I think you missed the big triangle you have to click on.

Here's a transcript:


Election workers, the vast majority of them women, say they're feeling vulnerable to the charged political climate surrounding the 2024 election. 38% of the women staffing the polls say they've experienced threats, harassment, or abuse, fueling the violence, disinformation, and conspiracy theories following the 2020 election.

Joining us now, Elizabeth Landers, lead correspondent for the Scripps News Disinformation Desk.

"And Liz, you traveled to Surrey County in North Carolina to really dig deep on this. What did you find?"

"We traveled there back in June to get a sense of how disinformation is impacting election workers, specifically the almost all-female team that heads up Surrey County's elections. This is a small county. It's about 70,000 people. It's best known as the birthplace of Andy Griffith.
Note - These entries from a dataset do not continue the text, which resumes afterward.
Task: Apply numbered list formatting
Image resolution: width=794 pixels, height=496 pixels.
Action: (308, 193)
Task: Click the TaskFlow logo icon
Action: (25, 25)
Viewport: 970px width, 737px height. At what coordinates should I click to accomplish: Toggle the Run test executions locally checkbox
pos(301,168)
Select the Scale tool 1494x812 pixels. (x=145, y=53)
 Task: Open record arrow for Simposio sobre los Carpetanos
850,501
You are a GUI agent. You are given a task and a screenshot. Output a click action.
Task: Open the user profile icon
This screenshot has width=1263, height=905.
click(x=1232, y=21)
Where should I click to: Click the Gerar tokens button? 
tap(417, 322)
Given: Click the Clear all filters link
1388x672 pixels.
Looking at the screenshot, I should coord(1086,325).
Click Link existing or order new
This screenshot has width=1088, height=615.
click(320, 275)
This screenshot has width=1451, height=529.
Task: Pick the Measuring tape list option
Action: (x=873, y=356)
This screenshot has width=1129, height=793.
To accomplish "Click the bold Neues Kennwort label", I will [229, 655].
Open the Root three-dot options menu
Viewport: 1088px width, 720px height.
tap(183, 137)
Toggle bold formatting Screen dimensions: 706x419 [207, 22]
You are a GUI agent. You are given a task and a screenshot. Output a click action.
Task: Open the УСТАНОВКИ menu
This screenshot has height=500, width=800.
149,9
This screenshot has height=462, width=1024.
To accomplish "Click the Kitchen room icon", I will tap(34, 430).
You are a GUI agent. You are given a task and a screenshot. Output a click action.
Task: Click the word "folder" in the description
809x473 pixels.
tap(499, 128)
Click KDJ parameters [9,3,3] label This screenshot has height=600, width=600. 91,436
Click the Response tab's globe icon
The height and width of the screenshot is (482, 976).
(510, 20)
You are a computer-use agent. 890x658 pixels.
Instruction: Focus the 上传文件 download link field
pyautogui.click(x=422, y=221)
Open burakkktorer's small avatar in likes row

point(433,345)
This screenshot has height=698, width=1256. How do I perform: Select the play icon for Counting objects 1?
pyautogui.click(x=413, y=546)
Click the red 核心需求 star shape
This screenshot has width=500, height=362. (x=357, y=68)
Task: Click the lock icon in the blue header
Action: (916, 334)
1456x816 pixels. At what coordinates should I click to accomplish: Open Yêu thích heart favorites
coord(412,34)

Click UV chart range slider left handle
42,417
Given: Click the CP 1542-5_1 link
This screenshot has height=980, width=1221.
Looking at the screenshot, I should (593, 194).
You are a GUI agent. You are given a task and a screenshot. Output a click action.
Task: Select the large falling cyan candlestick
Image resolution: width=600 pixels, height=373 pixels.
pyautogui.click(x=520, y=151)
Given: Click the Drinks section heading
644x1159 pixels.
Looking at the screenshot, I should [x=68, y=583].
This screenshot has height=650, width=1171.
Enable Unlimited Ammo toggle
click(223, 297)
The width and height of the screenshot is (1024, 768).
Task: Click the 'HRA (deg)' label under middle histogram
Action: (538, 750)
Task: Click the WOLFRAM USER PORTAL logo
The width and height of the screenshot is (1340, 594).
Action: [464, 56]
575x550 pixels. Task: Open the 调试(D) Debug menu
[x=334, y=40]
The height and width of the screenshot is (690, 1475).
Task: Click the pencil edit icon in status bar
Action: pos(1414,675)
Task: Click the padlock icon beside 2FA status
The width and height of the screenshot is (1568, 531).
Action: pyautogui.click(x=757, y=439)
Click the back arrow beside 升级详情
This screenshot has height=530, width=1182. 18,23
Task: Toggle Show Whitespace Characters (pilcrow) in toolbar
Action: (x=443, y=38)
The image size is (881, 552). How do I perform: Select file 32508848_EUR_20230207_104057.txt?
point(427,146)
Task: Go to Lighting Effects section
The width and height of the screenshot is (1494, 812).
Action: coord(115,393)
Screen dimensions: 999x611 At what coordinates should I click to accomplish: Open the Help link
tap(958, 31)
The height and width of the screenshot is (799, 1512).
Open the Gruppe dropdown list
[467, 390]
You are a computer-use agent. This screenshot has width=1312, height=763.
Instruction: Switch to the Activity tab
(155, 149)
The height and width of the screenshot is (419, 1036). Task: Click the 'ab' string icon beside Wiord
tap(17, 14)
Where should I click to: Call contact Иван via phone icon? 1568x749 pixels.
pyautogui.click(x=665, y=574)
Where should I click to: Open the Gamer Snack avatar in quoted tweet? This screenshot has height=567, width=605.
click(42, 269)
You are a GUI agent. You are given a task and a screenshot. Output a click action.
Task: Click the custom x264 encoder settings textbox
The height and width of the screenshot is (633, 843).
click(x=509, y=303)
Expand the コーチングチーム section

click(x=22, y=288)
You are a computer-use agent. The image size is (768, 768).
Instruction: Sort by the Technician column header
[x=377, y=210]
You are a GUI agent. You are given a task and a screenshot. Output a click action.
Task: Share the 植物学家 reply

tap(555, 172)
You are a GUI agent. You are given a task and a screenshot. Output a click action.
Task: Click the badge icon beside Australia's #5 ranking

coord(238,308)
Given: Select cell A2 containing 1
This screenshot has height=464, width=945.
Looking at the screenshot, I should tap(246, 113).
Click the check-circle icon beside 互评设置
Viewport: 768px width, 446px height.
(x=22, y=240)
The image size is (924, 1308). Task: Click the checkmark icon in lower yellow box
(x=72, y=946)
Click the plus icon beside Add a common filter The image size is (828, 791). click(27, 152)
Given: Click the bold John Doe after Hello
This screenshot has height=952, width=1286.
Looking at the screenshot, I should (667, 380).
And it's overwhelmingly a red Republican area, went 75% for the former president in 2020. Despite that though, and despite him winning that area, this small community has been dealing with mis- and disinformation around the elections since they took place."

"And the woman who heads up the elections there is Michelle Huff. She's a team of just four other people helping her administer these elections. They're working on this year-round. She described to us how things have changed since 2020. Take a listen."

"I was actually in one store in downtown Mount Airy. I was cornered and pressed for 20 minutes. This person was getting everything that they felt 2020 election that Trump did not win because of what election officials in this country did. Even in my church, all of sudden election officials are people to not be trusted and not believe."

"And Allie, disinformation in Surrey County for Michelle really reached a head in 2022. She said there were people that showed up at their office, confronted her about their voting systems, were asking her to see the voting machines, which the North Carolina State Board of Elections says that would have been illegal to give access to people who are not allowed to be around voting machines, that access to critical infrastructure there. They said they had evidence that the voting machines were pinging cell towers in 2020. So they were pushing conspiracies and unfounded information to her."

"And Michelle has said that she has had to harden their office, make changes there that she never thought that she would have to consider the safety of herself, her staff, her family. But really, she has in the last four years. And she is concerned about this in the lead up to the election in November."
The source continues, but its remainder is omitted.